▸ Given request
Carry on the passage about psychological safety on teams, picking up right after its final sentence.

▸ Excerpted passage

And when you look at the research, it’s really not one element, it’s really two—psychological safety breaks down into a sense of both trust on the team, and then a sense that when I take those risks, I’m respected. Now, where does trust come from? Well, ironically, a lot of it comes from that sense of common understanding. When I feel like I’ve been able to disclose about myself, and that’s been positively received when I feel like I have things in common with these people, and I believe that we all have our best interests in heart, that grows that level of trust, which encourages me to take these interpersonal risks. But the thing that I think a lot of leaders break down on is they think that’s sufficient, but it’s also about how we respond after people take that risk. And that’s where respect comes in. When they share that new kind of out of the box idea, what’s our default reaction? Are we looking for ways to shut it down? I mean, we’ve all had that sense in our career, unless we’ve only been working for, I don’t know, seven days, we’ve all had that time in our career where we share an idea we’re excited about and someone goes, nah, that’ll never work, and then we don’t feel respected. We don’t trust that person anymore. There’s this constant sort of virtuous or vicious cycle at play in this.

And so common understanding flows naturally into the trust piece of psychological safety, but we need to have a conversation about how we’re treating each other when we’re expressing differences and disagreements and those sort of things as well, in order to keep that level of psychological safety and trust high.

So what does a leader need to do to create that? Because it sounds like there’s almost a chicken and egg scenario because you said, it’s how you react when somebody does take those risks is going to build the psychological safety, or it could tear it down, I guess, if they react poorly. But to get them to take that risk so that you can have that reaction, bit of a chicken and egg here. So as a leader, what can someone do to create that environment where somebody else is willing to take a risk and maybe make that mistake?

▸ Stored data
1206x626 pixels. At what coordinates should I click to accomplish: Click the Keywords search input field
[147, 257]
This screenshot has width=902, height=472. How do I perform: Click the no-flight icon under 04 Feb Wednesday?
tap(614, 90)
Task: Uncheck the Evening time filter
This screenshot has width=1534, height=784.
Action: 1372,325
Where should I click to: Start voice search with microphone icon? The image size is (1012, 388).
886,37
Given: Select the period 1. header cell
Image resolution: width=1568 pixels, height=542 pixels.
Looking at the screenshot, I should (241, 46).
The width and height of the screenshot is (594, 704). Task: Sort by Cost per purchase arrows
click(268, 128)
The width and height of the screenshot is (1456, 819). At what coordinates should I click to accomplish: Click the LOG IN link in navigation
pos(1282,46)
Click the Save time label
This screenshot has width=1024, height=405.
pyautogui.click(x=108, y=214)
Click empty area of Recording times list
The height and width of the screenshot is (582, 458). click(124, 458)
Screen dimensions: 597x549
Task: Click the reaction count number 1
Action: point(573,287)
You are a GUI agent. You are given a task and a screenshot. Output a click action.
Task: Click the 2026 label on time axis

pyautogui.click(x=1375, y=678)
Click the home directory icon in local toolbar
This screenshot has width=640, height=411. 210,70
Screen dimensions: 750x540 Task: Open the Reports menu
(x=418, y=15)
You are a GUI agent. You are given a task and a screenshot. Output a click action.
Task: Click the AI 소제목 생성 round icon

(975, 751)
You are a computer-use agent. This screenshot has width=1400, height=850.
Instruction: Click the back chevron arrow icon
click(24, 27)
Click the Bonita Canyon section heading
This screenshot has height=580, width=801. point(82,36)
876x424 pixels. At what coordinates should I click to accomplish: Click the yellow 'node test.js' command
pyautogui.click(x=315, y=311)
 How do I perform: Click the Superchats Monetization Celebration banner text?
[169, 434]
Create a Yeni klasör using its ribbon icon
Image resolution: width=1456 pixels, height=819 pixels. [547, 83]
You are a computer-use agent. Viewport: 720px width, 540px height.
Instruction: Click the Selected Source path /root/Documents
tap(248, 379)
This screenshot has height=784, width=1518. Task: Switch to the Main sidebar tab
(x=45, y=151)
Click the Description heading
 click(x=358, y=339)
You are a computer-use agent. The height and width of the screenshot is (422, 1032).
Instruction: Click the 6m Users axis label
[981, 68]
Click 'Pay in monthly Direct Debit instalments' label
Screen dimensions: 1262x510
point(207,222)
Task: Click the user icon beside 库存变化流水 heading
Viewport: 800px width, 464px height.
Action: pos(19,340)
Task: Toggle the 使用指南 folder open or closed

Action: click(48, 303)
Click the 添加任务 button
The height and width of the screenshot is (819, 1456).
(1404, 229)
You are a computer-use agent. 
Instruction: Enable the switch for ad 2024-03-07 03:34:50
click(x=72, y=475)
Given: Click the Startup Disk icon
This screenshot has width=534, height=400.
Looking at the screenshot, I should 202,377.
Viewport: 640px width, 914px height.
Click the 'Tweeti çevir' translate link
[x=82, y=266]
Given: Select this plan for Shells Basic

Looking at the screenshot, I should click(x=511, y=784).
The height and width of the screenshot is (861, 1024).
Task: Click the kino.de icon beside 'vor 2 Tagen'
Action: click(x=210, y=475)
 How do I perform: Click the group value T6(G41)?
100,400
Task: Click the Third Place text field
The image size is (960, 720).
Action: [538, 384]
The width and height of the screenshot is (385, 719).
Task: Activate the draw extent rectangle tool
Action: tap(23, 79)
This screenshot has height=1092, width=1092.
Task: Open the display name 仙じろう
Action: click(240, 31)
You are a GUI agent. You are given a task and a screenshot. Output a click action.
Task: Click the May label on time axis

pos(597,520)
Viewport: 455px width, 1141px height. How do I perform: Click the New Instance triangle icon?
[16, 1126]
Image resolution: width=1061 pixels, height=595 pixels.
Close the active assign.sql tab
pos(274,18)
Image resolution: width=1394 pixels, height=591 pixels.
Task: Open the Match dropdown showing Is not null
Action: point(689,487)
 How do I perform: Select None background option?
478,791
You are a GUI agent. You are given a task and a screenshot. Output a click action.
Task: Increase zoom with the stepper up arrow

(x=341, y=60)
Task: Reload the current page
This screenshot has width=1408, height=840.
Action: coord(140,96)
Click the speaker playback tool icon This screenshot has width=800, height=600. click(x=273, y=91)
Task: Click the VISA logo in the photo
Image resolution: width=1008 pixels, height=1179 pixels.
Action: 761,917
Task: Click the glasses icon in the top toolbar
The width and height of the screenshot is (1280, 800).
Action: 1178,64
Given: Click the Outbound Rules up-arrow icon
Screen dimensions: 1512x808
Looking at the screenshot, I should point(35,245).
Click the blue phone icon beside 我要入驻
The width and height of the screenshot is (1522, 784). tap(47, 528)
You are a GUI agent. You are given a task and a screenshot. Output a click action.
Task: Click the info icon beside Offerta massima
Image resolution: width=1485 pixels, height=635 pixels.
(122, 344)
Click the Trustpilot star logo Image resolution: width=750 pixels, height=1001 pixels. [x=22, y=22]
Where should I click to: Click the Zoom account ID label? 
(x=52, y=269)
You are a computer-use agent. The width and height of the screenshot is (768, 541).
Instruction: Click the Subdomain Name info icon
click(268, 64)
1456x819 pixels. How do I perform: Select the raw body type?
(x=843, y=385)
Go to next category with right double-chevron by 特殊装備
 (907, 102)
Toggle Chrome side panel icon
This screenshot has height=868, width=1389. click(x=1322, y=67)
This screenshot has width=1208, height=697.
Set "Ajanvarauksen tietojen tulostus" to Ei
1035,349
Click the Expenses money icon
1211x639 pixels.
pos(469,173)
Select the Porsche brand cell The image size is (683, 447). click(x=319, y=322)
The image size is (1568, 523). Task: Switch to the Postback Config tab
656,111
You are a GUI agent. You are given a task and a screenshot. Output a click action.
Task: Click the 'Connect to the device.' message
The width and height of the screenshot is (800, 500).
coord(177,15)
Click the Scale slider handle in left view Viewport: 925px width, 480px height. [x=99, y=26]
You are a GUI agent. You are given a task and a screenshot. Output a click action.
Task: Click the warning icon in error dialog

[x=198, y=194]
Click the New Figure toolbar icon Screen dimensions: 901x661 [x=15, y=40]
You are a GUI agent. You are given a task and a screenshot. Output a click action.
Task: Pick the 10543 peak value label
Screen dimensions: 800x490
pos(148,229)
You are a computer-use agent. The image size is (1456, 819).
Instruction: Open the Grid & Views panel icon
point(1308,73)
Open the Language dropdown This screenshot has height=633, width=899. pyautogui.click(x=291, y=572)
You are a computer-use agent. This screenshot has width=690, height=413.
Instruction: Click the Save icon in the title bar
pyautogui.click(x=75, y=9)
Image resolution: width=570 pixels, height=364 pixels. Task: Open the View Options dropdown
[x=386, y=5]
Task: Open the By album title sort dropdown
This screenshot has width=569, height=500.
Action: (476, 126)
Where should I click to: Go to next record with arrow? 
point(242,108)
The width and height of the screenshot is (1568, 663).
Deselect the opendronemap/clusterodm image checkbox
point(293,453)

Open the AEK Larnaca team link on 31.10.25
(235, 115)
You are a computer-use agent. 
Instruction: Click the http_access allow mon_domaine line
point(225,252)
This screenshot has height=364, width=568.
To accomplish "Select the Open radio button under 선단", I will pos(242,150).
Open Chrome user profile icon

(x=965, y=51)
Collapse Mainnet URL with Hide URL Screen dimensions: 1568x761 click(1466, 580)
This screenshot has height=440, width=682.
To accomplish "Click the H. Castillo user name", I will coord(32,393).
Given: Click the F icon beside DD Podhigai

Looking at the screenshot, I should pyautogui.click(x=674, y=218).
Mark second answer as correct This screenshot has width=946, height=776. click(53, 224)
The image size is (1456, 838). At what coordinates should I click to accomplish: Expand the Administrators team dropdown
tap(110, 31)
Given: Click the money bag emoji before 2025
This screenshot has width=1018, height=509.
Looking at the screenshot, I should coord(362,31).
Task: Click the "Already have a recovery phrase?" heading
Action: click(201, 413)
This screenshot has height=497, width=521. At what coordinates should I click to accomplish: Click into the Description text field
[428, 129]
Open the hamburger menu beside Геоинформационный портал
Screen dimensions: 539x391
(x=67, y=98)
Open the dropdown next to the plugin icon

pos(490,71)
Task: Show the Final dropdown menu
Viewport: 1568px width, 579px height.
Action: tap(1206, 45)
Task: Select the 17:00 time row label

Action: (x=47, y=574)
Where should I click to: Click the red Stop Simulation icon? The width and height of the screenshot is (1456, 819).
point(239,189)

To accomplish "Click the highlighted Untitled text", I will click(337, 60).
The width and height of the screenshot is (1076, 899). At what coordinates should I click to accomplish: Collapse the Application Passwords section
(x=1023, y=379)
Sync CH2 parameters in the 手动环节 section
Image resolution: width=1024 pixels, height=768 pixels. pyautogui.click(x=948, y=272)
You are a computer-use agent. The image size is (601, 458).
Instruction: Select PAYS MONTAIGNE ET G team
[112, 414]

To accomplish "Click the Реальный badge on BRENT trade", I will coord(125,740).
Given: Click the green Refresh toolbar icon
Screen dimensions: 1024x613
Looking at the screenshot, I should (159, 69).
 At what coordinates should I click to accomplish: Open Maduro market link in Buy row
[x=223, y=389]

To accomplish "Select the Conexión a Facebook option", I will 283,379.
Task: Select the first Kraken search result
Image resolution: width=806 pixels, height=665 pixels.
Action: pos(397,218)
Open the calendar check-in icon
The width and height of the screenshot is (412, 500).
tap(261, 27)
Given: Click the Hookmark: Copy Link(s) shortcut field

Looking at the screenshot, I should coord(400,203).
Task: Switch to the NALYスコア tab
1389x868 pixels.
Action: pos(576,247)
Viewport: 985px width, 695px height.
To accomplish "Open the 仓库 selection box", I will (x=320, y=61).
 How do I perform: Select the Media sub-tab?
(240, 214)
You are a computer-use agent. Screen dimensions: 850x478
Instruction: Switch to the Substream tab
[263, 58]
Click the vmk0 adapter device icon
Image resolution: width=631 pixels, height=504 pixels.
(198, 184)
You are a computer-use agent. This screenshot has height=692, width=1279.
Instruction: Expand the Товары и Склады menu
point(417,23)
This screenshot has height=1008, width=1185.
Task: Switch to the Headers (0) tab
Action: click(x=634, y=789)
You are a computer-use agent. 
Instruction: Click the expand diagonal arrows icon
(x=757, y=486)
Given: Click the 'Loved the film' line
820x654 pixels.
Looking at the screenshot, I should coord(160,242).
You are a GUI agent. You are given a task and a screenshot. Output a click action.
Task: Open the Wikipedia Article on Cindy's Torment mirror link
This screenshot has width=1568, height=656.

▸ Task answer
Yeah. And obviously you can’t exactly encourage people to take a leap of faith. You can’t force them to do it right, because that’s not a leap, that’s a push. You have to create the environment where they want to do it. There’s kind of two things here that I would encourage. The first is the way in which you call for candor matters. A lot of leaders think that they’re opening up the team discussions to different voices, but at the, it’s like one minute left in the Zoom meeting or the teams meeting, and they say, all right, any questions and that’s it, or anybody else have anything they want to say. A very sort of short, like they open the door, imagine having an open door policy, but your open doors only open a crack. That’s effectively what you’re doing, right? So instead of that, how are you calling for candor? Are you taking the time to say things like, you know, it sounds like we’re headed to a consensus, but I feel like I’m missing something and I can’t put my finger on it. Can anybody help? That’s a totally different way to ask for a different perspective, but it’s one that frames it, it lowers the risk, if you will. It makes it seem like it’s not as big a leap because you’re saying, hey, who can help me?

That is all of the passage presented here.